Mort-moi, un projet pour saisir l’insondable

Le 2 octobre, Anne Bert est décédée. L’écrivaine, qui s’est rendue en Belgique pour recevoir une injection létale, a remis la question de la légalisation de l’euthanasie en France sur le devant de la scène. Invitée sur de nombreux plateaux TV, elle avait fait de son choix un combat politique.

Comment s’y prend-on pour confronter des jeunes à un sujet sensible tel que celui de la mort ? Comment les sensibilise-t-on ? « Mort-moi : perspectives sur l’euthanasie », initiative étudiante récemment reconnue, a décidé de relever le défi. C’est donc un sujet de société qui est désormais représenté dans le tissu associatif de notre école.

L’image comme réponse aux questions 

A l’origine de cette initiative : Léa Falco, étudiante en deuxième année en bi-cursus. Sensible à la question de l’euthanasie en France et aux débats qu’elle suscite, Léa exprime sa volonté de faire rentrer cette question dans l’univers sciencepiste. En effet, selon l’étudiante, il s’agit avant tout d’une interrogation qui nous concerne tous. Étant pour l’heure égaux face à la nécessité de la mort, nous sommes tous amenés à nous poser des questions quant à notre fin de vie. Mais comment exposer la thématique de l’euthanasie aux sciencepistes ? Pour cela, elle choisit l’image : un documentaire composé d’interviews avec des spécialistes de la question, creusant en profondeur les perspectives pour l’avenir.

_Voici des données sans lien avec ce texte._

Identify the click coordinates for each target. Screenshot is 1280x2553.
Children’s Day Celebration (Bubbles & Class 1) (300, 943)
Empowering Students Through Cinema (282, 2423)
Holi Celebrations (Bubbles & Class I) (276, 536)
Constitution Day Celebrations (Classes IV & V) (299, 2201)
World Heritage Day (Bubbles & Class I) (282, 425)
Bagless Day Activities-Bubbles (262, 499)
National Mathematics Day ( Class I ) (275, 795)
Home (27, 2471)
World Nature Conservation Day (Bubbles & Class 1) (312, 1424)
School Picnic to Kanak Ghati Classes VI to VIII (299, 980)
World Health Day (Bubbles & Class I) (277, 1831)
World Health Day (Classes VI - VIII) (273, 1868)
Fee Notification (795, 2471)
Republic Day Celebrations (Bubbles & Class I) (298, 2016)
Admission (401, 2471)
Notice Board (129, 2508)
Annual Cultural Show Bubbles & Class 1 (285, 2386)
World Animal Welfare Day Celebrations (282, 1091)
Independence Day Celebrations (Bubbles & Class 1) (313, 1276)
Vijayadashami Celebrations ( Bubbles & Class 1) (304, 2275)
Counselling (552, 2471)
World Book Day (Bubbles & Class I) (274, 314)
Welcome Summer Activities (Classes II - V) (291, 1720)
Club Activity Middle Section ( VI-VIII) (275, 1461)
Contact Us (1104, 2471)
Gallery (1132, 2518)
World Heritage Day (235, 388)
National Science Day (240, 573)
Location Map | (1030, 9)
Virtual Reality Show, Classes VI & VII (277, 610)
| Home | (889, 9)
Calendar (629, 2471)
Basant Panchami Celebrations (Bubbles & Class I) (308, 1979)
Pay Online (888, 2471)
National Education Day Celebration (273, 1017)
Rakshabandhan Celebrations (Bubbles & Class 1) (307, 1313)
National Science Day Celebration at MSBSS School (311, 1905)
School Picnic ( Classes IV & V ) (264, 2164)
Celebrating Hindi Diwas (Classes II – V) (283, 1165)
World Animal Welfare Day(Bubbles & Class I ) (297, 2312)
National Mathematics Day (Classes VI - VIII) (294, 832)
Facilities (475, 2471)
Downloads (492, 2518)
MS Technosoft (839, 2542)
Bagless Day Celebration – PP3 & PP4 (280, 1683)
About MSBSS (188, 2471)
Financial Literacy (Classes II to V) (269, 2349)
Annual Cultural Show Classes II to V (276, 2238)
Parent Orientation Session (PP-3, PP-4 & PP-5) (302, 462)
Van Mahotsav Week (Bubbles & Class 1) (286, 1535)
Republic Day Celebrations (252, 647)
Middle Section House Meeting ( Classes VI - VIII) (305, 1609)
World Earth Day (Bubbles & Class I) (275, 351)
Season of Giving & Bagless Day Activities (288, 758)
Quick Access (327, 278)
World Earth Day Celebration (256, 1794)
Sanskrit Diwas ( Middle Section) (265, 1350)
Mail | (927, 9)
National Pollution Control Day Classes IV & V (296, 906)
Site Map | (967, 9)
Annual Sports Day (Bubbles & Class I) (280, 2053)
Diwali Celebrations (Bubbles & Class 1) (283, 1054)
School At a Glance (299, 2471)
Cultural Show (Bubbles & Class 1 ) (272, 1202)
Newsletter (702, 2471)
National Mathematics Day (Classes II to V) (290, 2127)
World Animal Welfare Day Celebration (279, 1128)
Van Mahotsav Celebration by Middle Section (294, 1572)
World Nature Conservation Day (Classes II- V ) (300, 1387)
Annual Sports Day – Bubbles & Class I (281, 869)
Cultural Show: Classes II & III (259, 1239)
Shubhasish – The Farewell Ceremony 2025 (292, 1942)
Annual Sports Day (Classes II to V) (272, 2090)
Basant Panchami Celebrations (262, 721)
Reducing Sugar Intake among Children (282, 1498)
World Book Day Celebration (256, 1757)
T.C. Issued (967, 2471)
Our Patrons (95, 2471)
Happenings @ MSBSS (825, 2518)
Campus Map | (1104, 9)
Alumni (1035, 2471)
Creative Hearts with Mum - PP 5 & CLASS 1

Pour les besoins de son oeuvre, Léa Falco part à la rencontre d’académiciens spécialistes des questions de bioéthique, mais aussi de membres du corps médical. Ayant déjà travaillé l’année dernière sur le projet filmographique « La danse domestiquée », le principe de la réalisation ne lui est pas étranger. Techniquement, le projet est rendu possible grâce au service de prêt de matériel de Sciences Po. De plus, les personnes intéressées par le projet et souhaitant lui apporter leur soutien peuvent contacter Léa, toute aide est la bienvenue. Aucune compétence particulière n’est requise puisque des formations caméra et montage sont délivrées au sein de Sciences Po.

Que dit la loi Leonetti en vigueur en France ?

La loi sur la fin de vie en France établit plusieurs points. Elle refuse « l’obstination déraisonnable du corps médical » et rend possible l’arrêt des traitements lorsque leur seul effet est le maintien artificiel de la vie. Elle donne le droit à une « sédation profonde et continue » jusqu’au décès. Malgré tout, elle se heurte à des limites du point de vue juridique, comme on a pu le voir avec l’affaire Vincent Lambert.

Quelle forme prendra le documentaire ?

Le documentaire se présentera en trois parties distinctes. Dans un premier temps, il s’agirait de revenir sur un problème de sémantique et sur la manière dont on conçoit la mort aujourd’hui. Elle serait abordée sous un angle historique et philosophique. Qu’est-ce que l’on appelle euthanasie ? A quel moment juge-t-on que quelqu’un est mort ? Léa évoque un nouveau paradigme qui touche notre société : « La mort est passée du cœur au cerveau ». Auparavant, un individu était considéré mort lorsque son cœur s’était arrêté de battre. Aujourd’hui, avec les progrès techniques, il est pratiquement possible de faire battre un cœur indéfiniment à partir du moment où l’on est raccordé à une machine. On considère que quelqu’un est mort lorsqu’il est en état de « mort cérébrale ».

Dans une seconde partie, il sera question du cadre juridique français concernant la fin de vie, en comparaison avec celui des pays voisins qui parfois autorisent l’euthanasie, comme la Belgique. La dernière partie, qui, pour Léa, est la plus importante de toutes, partirait du postulat « Un jour, l’euthanasie sera légalisée en France » et se pencherait sur les démarches concrètes qui seront effectuées. Quelles décisions juridiques seront prises ? Qui aura le pouvoir de décision ? De quelle manière se déroulera la procédure ?

Un projet plein d’ambition, que l’on pourra découvrir à la fin du second semestre lors d’une projection.